Oggi qualsiasi tipo di attività deve essere un luogo di aggregazione, tanto più la libreria che tratta un bene che parla “di noi”, il classico prodotto che richiede la socializzazione, cosa che non può avvenire applicando altri modelli distributivi. Ribadire la centralità della figura del libraio è fondamentale. In questo processo non ci dobbiamo dimenticare che il nostro lavoro si costruisce attorno ai libri: in tale direzione va la richiesta rivolta anche da parte dell’ALI agli editori ed ai distributori di trovare formule che consentano di avere i libri in assortimento. La libreria è principalmente fatta dai libri che il libraio è in grado di proporre, altrimenti diventiamo dei monomandatari di qualche marchio editoriale, non rispondendo all’idea di libreria che si è cercato di affermare nel nostro Paese.
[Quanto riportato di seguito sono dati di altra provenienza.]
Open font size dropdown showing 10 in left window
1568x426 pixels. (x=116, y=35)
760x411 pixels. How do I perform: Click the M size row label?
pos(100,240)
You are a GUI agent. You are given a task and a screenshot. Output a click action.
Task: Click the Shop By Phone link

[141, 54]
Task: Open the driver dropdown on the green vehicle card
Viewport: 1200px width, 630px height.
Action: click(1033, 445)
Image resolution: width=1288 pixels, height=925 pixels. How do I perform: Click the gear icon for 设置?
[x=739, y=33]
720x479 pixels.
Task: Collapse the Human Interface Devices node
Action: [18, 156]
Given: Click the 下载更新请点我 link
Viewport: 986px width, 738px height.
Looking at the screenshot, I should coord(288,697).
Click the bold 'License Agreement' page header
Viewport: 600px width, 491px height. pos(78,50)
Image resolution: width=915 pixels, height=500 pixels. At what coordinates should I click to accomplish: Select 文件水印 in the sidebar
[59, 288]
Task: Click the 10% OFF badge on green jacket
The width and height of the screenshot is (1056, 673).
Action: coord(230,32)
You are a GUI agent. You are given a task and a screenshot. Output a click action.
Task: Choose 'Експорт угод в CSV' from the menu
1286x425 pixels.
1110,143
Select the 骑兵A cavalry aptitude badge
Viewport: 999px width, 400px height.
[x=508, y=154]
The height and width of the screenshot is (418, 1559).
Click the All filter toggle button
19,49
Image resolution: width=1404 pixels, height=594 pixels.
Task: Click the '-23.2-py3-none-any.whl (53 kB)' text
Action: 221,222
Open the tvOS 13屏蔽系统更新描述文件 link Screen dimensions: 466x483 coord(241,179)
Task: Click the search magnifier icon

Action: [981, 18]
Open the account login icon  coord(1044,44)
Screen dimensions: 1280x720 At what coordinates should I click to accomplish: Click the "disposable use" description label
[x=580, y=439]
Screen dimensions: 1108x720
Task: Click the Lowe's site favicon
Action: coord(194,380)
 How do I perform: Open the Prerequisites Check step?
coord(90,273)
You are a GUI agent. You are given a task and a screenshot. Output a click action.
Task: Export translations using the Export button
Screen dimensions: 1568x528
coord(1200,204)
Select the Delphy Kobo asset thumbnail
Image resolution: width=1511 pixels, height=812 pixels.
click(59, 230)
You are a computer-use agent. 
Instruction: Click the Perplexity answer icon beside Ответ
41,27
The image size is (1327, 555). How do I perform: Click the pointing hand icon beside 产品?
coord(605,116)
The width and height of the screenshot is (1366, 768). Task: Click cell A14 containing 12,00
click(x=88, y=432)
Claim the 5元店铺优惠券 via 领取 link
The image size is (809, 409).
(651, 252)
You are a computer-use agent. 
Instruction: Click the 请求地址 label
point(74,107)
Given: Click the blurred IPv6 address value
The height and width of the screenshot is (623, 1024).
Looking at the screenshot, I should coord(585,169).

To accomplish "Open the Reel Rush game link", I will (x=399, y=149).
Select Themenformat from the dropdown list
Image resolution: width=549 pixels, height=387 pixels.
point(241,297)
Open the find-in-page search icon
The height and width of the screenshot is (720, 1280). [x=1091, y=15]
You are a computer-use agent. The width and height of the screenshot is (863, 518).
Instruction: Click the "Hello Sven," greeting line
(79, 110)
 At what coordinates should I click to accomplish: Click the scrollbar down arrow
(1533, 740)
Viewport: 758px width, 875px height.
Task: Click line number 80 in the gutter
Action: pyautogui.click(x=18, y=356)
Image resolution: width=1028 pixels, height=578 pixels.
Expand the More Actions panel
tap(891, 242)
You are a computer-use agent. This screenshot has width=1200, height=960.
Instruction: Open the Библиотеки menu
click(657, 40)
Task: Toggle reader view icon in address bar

Molte librerie in crisi sono rimaste in piedi grazie alla formula del franchising pagando i libri, a differenza del libraio indipendente, una volta venduti, cedendo tutto il suo fatturato alla casa madre, che acquisisce una quota nel mercato del libro che le permette di aumentare la sfera d’influenza; è questo il caso di Mondadori e Ubik, dietro ai quali ci sono degli editori “verticali”, con i limiti di sviluppo del mercato librario sopracitati.   

Ci fa piacere l’attenzione mediatica da parte di stampa e opinione pubblica che si registra quando una libreria chiude, ma occorre andare oltre la denuncia e trovare soluzioni, come l’approvazione della legge sul libro, al momento ferma in commissione bilanci. Con la volontà le cose si realizzano.